■ **What to work on**: Copy each entry below exactly as it reads.

■ **Collected data**:
▼

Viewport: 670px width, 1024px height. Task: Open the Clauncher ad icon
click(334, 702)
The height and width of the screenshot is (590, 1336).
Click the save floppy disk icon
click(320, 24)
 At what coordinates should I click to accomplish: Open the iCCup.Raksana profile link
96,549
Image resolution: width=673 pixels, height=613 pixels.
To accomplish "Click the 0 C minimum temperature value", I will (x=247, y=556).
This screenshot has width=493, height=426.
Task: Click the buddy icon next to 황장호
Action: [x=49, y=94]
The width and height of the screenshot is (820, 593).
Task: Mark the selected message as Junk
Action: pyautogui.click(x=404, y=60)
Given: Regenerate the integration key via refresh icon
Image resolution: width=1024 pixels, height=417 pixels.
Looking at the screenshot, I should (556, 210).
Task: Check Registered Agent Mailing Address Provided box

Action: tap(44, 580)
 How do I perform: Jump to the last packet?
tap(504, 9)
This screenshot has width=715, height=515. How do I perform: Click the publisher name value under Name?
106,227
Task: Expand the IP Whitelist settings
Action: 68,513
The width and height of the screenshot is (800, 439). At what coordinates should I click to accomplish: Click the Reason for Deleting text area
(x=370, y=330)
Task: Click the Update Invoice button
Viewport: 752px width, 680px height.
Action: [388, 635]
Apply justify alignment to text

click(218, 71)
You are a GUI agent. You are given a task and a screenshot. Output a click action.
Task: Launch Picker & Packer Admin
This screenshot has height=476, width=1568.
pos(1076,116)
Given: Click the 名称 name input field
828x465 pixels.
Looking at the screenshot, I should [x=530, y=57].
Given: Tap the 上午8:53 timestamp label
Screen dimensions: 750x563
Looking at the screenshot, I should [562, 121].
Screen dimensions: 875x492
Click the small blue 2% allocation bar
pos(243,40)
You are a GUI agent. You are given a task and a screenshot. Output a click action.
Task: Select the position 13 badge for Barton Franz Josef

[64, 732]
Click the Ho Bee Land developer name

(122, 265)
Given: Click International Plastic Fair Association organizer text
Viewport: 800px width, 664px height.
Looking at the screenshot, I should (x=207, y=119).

▲

■ **Answer to this task**:
Viewport: 670px width, 1024px height. Task: Open the Clauncher ad icon
click(334, 702)
The height and width of the screenshot is (590, 1336).
Click the save floppy disk icon
click(320, 24)
 At what coordinates should I click to accomplish: Open the iCCup.Raksana profile link
96,549
Image resolution: width=673 pixels, height=613 pixels.
To accomplish "Click the 0 C minimum temperature value", I will (x=247, y=556).
This screenshot has width=493, height=426.
Task: Click the buddy icon next to 황장호
Action: [x=49, y=94]
The width and height of the screenshot is (820, 593).
Task: Mark the selected message as Junk
Action: pyautogui.click(x=404, y=60)
Given: Regenerate the integration key via refresh icon
Image resolution: width=1024 pixels, height=417 pixels.
Looking at the screenshot, I should (556, 210).
Task: Check Registered Agent Mailing Address Provided box

Action: tap(44, 580)
 How do I perform: Jump to the last packet?
tap(504, 9)
This screenshot has width=715, height=515. How do I perform: Click the publisher name value under Name?
106,227
Task: Expand the IP Whitelist settings
Action: 68,513
The width and height of the screenshot is (800, 439). At what coordinates should I click to accomplish: Click the Reason for Deleting text area
(x=370, y=330)
Task: Click the Update Invoice button
Viewport: 752px width, 680px height.
Action: [388, 635]
Apply justify alignment to text

click(218, 71)
You are a GUI agent. You are given a task and a screenshot. Output a click action.
Task: Launch Picker & Packer Admin
This screenshot has height=476, width=1568.
pos(1076,116)
Given: Click the 名称 name input field
828x465 pixels.
Looking at the screenshot, I should [x=530, y=57].
Given: Tap the 上午8:53 timestamp label
Screen dimensions: 750x563
Looking at the screenshot, I should [562, 121].
Screen dimensions: 875x492
Click the small blue 2% allocation bar
pos(243,40)
You are a GUI agent. You are given a task and a screenshot. Output a click action.
Task: Select the position 13 badge for Barton Franz Josef

[64, 732]
Click the Ho Bee Land developer name

(122, 265)
Given: Click International Plastic Fair Association organizer text
Viewport: 800px width, 664px height.
Looking at the screenshot, I should (x=207, y=119).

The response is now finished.